Task brief
Find the word "label" in the data. Return every line where it appears.

Collected data
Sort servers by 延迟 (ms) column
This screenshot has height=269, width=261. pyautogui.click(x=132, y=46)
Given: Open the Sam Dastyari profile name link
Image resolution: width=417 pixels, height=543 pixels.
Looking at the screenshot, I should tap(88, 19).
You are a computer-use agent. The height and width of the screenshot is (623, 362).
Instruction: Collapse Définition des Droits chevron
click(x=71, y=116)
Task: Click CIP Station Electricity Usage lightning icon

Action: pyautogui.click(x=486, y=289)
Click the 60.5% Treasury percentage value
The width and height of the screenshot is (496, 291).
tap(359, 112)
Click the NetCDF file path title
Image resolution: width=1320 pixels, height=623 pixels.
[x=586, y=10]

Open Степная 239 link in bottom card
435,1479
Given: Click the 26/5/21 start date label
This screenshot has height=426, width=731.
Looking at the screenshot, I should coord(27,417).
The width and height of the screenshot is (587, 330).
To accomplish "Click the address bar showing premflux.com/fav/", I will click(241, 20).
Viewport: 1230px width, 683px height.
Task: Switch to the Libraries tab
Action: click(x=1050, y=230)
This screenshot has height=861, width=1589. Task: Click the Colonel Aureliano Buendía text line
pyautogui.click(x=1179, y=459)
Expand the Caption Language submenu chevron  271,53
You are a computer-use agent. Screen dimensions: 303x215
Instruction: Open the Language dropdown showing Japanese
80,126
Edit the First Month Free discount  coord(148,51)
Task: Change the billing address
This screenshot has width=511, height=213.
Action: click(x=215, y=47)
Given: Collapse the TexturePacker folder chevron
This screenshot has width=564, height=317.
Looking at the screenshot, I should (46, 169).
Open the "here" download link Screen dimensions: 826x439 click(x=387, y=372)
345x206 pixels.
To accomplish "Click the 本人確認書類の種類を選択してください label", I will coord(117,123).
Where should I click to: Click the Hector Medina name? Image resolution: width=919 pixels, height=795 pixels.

Written reply
Given: Click the 26/5/21 start date label
To accomplish "Click the 本人確認書類の種類を選択してください label", I will coord(117,123).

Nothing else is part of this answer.